O homem que canta na janela

Quase todas as noites há um homem que canta na minha janela. Quase todos os dias, excepto aqueles que não estou. E tem vezes que mesmo de tarde o homem canta, também faz parte daqueles dias em que raramente encontro-me na residência nessa parte do dia.

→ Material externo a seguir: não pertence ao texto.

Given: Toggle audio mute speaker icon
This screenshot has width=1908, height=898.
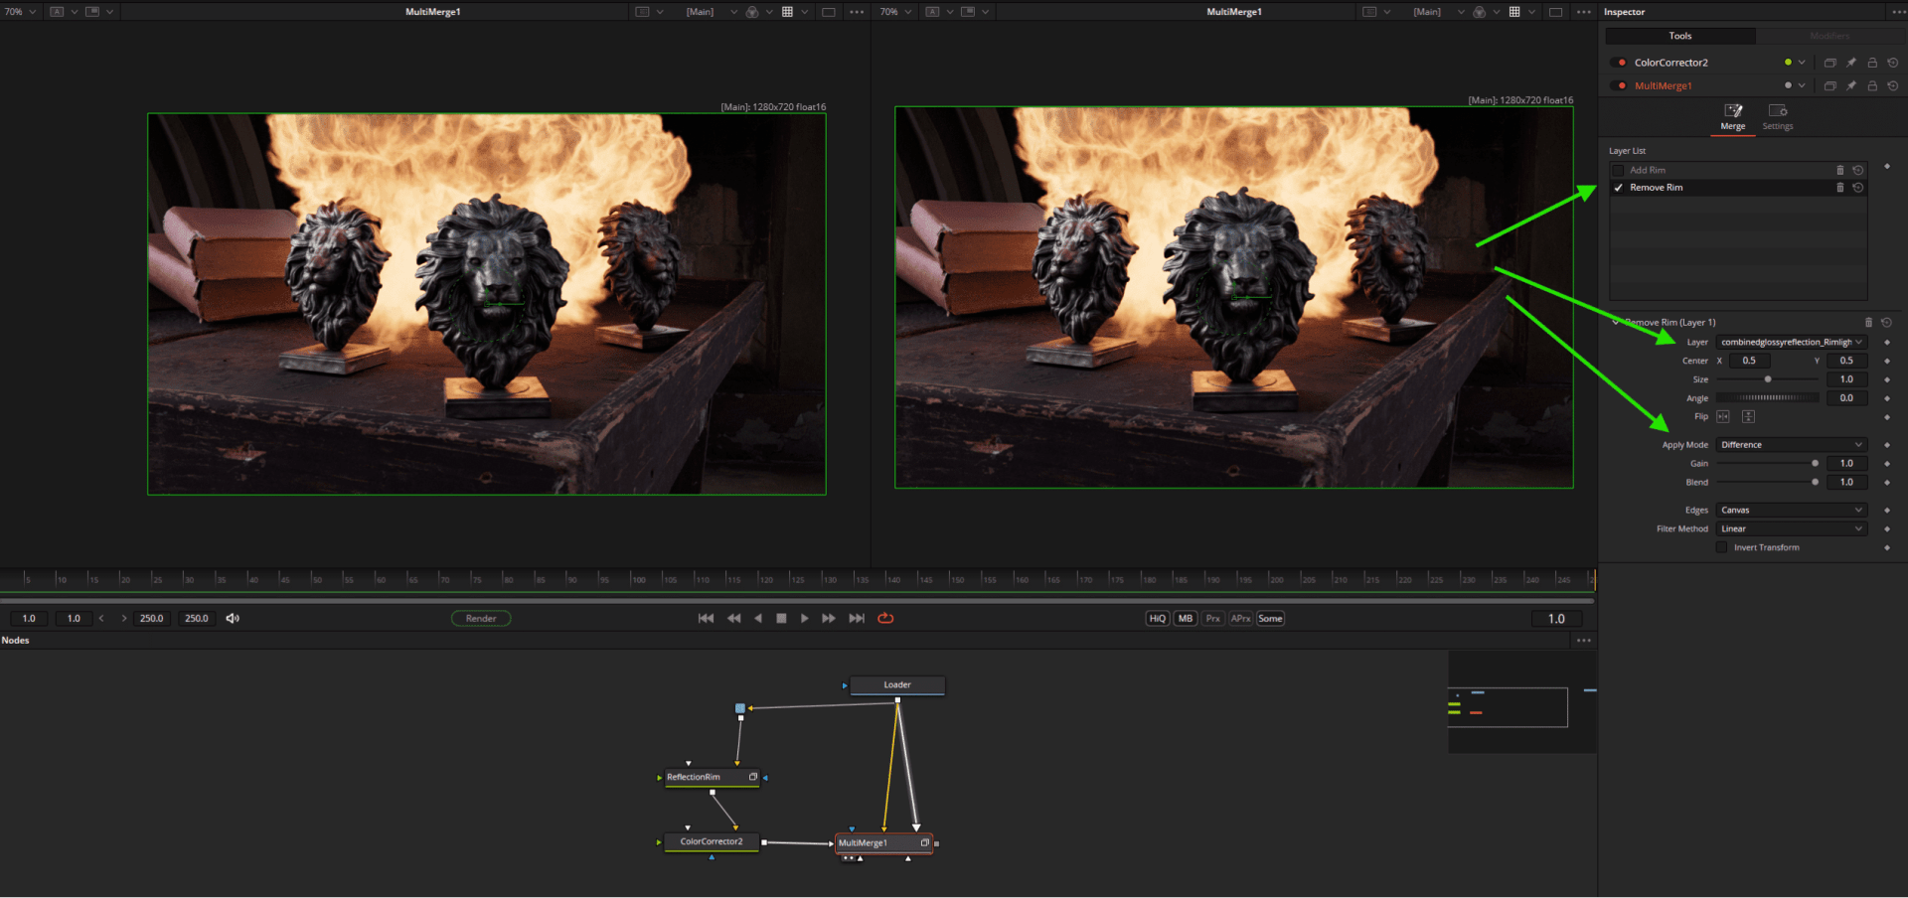Looking at the screenshot, I should click(x=233, y=619).
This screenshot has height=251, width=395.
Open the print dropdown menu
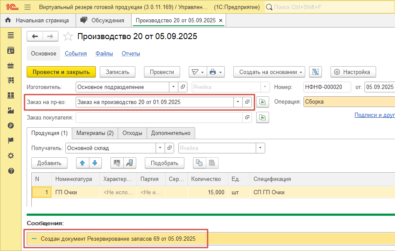[x=216, y=72]
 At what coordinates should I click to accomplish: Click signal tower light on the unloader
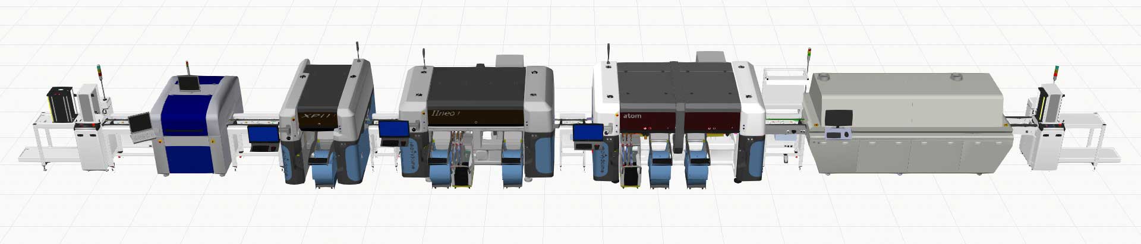click(1057, 71)
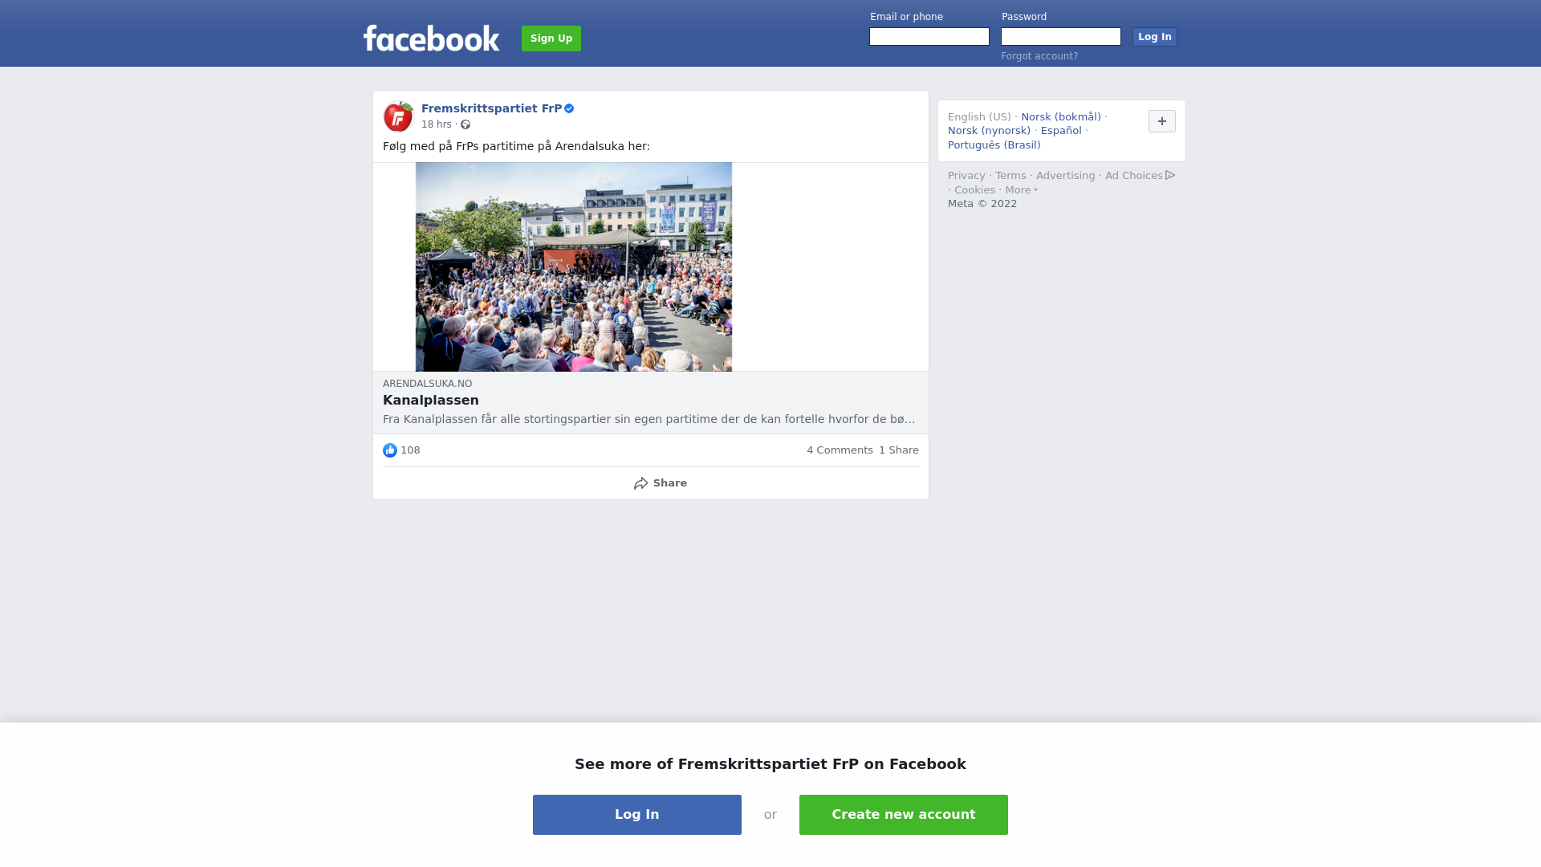1541x867 pixels.
Task: Click the blue verified badge icon
Action: 569,108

Ele chega com sua estrutura, uma aparelhagem de som, pega na sua viola, e toca a cantar, na maioria das vezes, música brasileira. Por vezes alguns clássicos numa língua que deve ser derivada do inglês. E no final, alguns discursos enquanto faz a percussão, e sempre, quase sempre, aplausos dos que comem e bebem no restaurante para onde ele está virado. Certamente aceitando os votos e desejos de bom apetite.

Quase todas as noites há um homem que canta na minha janela. E quase em todas essas vezes, não sou indiferente à sua presença. Só não me vou à janela para apreciar o espectáculo porque sempre calha demasiado ocupado em mexer no computador. Mas tem quase sempre a minha atenção, minha reverência, meu respeito, até quando a vontade é que, por uma avaria qualquer, as colunas se desliguem e fique apenas a sua voz e viola. E não se trata de maldades. É mesmo no espírito de interajuda e solidariedade artística. As colunas só fazem barulho. Ouvi-lo só a si seria melhor, porque os sinais de que há ali um bom artista são claros.

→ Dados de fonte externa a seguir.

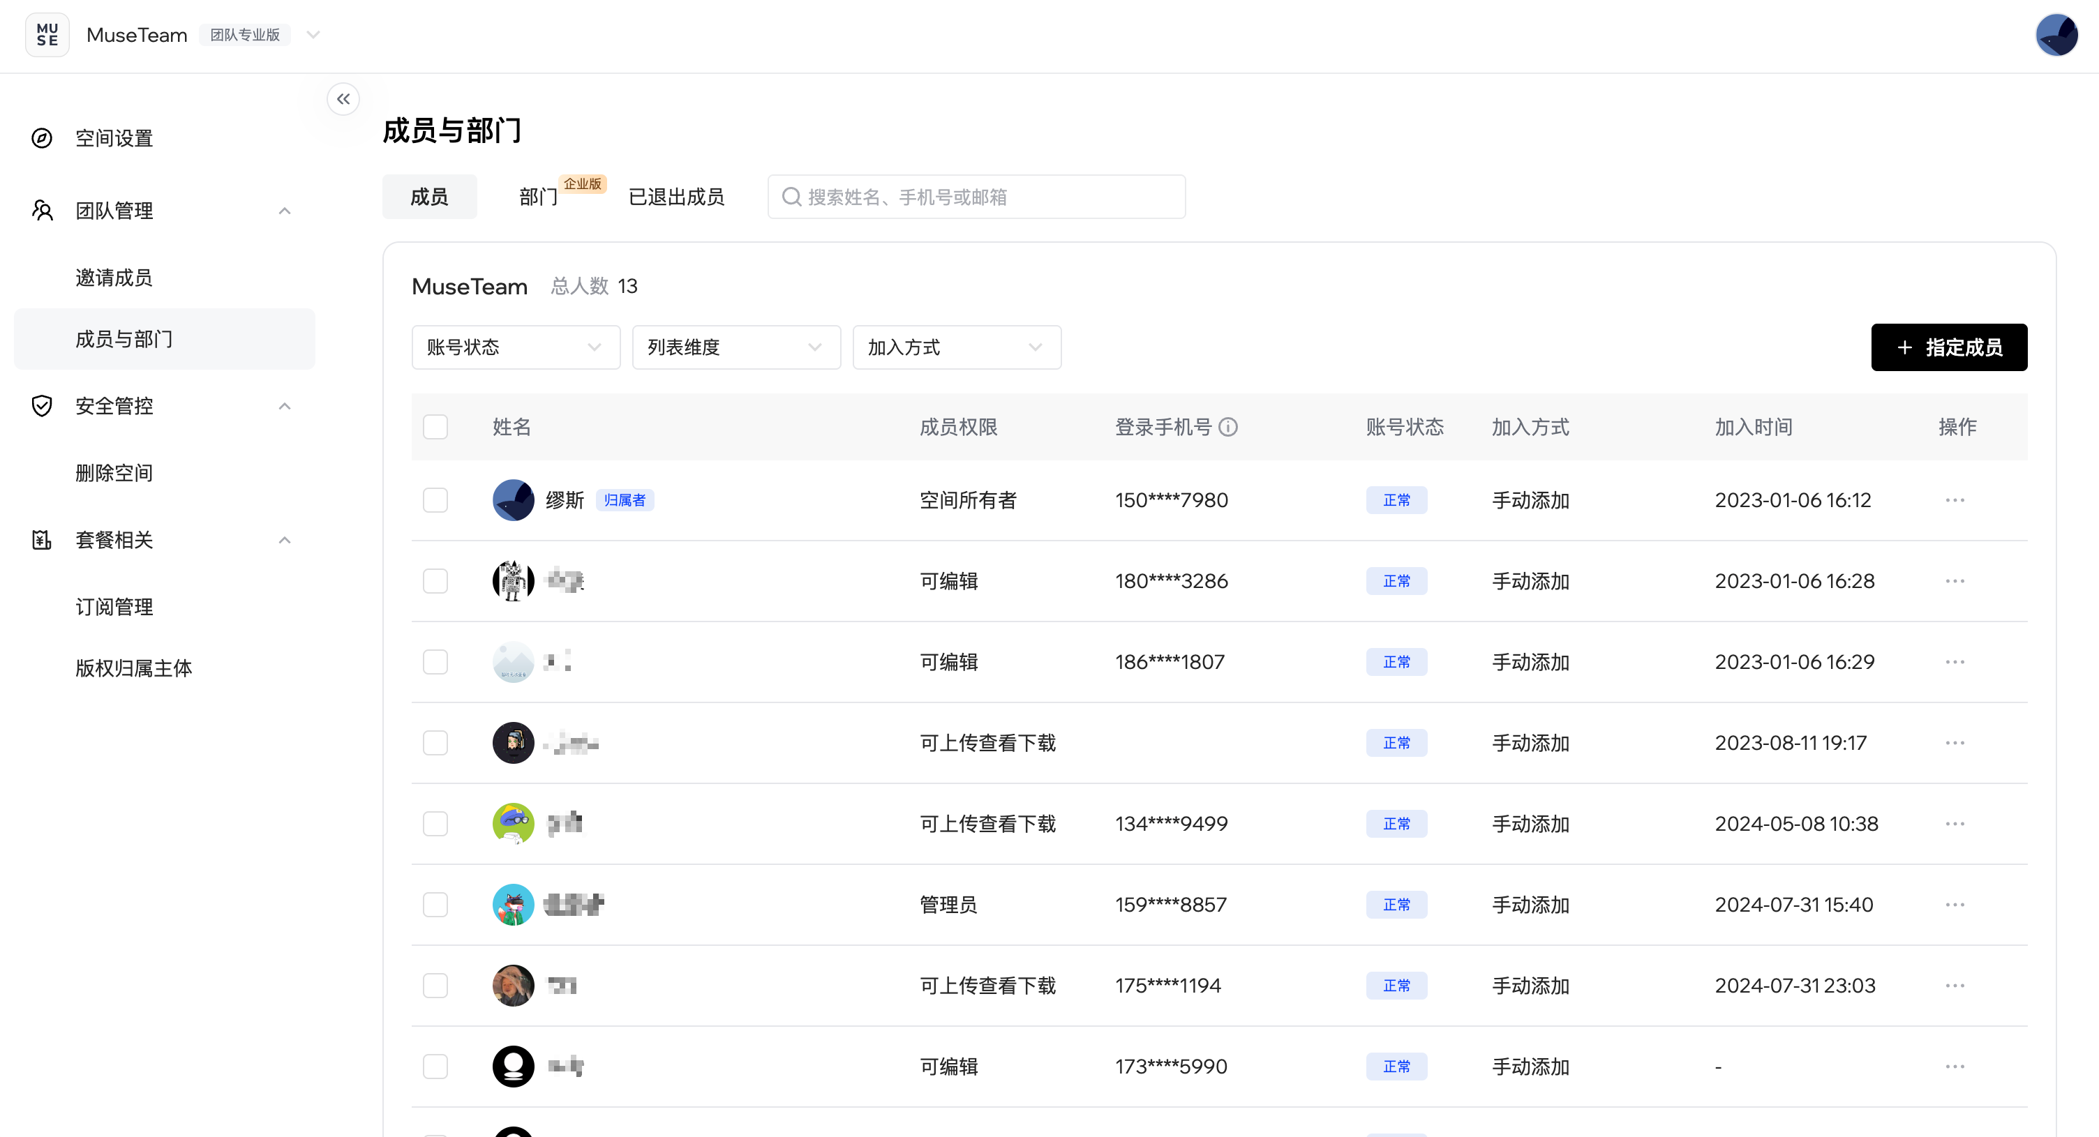The image size is (2099, 1137).
Task: Open more actions for 180****3286 member
Action: [x=1955, y=582]
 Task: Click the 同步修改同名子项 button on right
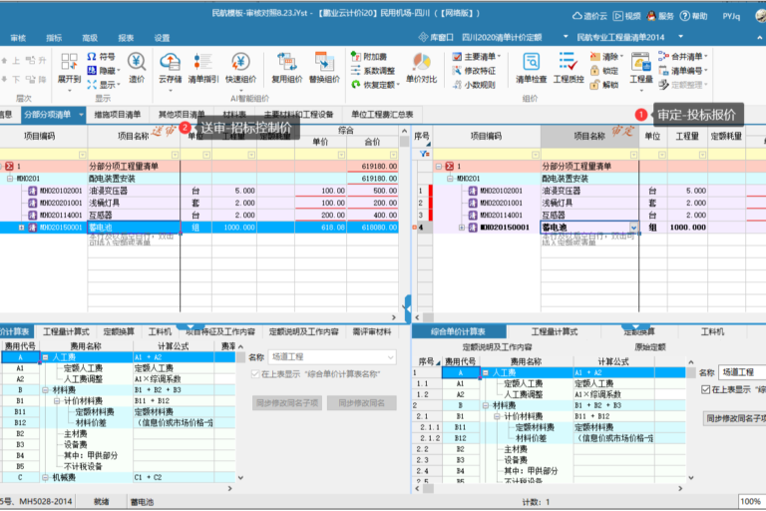[x=733, y=418]
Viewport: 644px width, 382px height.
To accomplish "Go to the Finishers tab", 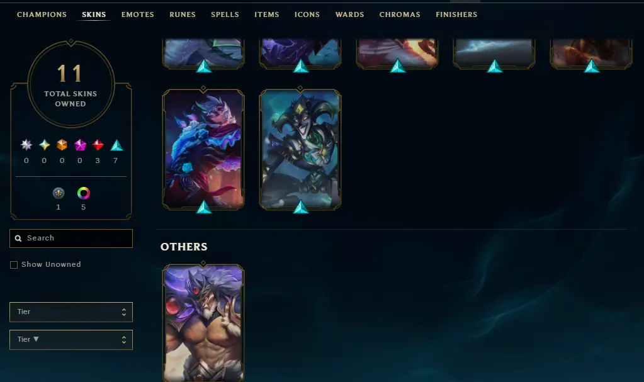I will [x=456, y=14].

As interpretações que faz e a coragem que tem em fazê-lo em público, valem o crédito. Canta Caetano Veloso, Gilberto Gil, Chico Buarque, Tom Jobim, Vanessa da Mata, Ivete Sangalo, Ana Carolina, até Seu Jorge, Roberta Miranda, Alcione e outros que de tanto terem sido interpretados por outros, chegamos a pensar que ele deve ser o verdadeiro autor.

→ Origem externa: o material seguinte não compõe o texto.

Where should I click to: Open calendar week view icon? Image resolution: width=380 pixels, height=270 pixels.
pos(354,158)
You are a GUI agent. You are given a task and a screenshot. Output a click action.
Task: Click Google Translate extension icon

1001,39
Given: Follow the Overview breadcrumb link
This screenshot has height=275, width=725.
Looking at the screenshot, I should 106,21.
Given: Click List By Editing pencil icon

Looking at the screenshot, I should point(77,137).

Quase todas as noites há um homem que canta na minha janela. Canções de amor, da boémia, das aventuras, música de puro prazer pela vida, ou de desgostos, mas sempre para rir. No topo do seu repertório, Martinho da Vila, e não falta Reginaldo Rossi, com o seu garçom, para o cúmulo das emoções.

Desde que sou hóspede nesta cidade que o homem faz-me serenatas. Na última noite repetiu por três vezes a música Esperando na janela de Gilberto Gil. E nas três vezes, não variou nem uma vez o tom e o ritmo. Foi mesmo a cópia do seu próprio original. Três infalíveis vezes. De certeza a ideia era só cantar por uma vez. Mas faltaram aplausos. O restaurante estava apenas com alguns clientes que não parece terem se comovido com o cancioneiro. Antes cantara uma música na variante inglesa, testando a língua dos clientes, acho. Não reagiram.

Veio Martinho da Vila, canta canta minha gente, deixa a tristeza pra lá, mas sem correspondência. Os poucos que já eram nenhuns se foram embora. Ficou apenas um casal. Devem ser italianos, pensei. Ou franceses. Devem não entender a língua em que canta o artista. Quase desci para o sugerir que interpretasse um Pavarotti, ou Andrea Bocelli, por exemplo, num estilo mais pop, ah, não me ocorreu nenhum músico francês. Daquela língua mesmo apenas Awilo Longomba, me aparece assim, das memórias distantes de uma adolescência em que só contemplei os outros a dançar.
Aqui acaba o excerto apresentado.